#### THE RECORDS:

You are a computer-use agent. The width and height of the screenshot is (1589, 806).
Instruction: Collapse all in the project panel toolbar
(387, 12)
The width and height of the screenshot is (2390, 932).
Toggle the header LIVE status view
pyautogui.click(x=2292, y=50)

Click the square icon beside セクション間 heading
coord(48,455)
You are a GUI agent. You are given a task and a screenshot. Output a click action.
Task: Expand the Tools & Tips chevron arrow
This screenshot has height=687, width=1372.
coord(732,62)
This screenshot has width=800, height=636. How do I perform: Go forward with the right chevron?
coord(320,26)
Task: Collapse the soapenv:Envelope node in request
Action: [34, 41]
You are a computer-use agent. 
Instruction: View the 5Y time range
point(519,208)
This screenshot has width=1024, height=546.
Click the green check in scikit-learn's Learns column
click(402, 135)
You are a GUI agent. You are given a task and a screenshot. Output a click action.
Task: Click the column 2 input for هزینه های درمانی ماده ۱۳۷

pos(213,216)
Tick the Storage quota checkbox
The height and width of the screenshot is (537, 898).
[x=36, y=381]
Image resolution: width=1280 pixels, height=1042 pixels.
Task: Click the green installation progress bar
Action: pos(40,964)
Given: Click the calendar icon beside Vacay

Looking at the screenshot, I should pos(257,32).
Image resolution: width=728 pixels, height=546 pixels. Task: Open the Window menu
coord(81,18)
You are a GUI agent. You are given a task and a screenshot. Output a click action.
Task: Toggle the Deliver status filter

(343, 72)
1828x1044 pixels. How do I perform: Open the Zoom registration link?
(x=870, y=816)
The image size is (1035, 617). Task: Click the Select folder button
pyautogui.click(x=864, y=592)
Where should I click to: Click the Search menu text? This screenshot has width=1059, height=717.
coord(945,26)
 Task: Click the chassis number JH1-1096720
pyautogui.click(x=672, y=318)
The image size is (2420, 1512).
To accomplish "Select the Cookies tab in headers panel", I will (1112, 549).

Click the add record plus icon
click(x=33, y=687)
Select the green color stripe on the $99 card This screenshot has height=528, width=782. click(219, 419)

#### TASK BRIEF:
Transcribe the full set of records without altering a single character.

#### YOUR SOLUTION:
You are a computer-use agent. The width and height of the screenshot is (1589, 806).
Instruction: Collapse all in the project panel toolbar
(387, 12)
The width and height of the screenshot is (2390, 932).
Toggle the header LIVE status view
pyautogui.click(x=2292, y=50)

Click the square icon beside セクション間 heading
coord(48,455)
You are a GUI agent. You are given a task and a screenshot. Output a click action.
Task: Expand the Tools & Tips chevron arrow
This screenshot has height=687, width=1372.
coord(732,62)
This screenshot has width=800, height=636. How do I perform: Go forward with the right chevron?
coord(320,26)
Task: Collapse the soapenv:Envelope node in request
Action: [34, 41]
You are a computer-use agent. 
Instruction: View the 5Y time range
point(519,208)
This screenshot has width=1024, height=546.
Click the green check in scikit-learn's Learns column
click(402, 135)
You are a GUI agent. You are given a task and a screenshot. Output a click action.
Task: Click the column 2 input for هزینه های درمانی ماده ۱۳۷

pos(213,216)
Tick the Storage quota checkbox
The height and width of the screenshot is (537, 898).
[x=36, y=381]
Image resolution: width=1280 pixels, height=1042 pixels.
Task: Click the green installation progress bar
Action: pos(40,964)
Given: Click the calendar icon beside Vacay

Looking at the screenshot, I should pos(257,32).
Image resolution: width=728 pixels, height=546 pixels. Task: Open the Window menu
coord(81,18)
You are a GUI agent. You are given a task and a screenshot. Output a click action.
Task: Toggle the Deliver status filter

(343, 72)
1828x1044 pixels. How do I perform: Open the Zoom registration link?
(x=870, y=816)
The image size is (1035, 617). Task: Click the Select folder button
pyautogui.click(x=864, y=592)
Where should I click to: Click the Search menu text? This screenshot has width=1059, height=717.
coord(945,26)
 Task: Click the chassis number JH1-1096720
pyautogui.click(x=672, y=318)
The image size is (2420, 1512).
To accomplish "Select the Cookies tab in headers panel", I will (1112, 549).

Click the add record plus icon
click(x=33, y=687)
Select the green color stripe on the $99 card This screenshot has height=528, width=782. click(219, 419)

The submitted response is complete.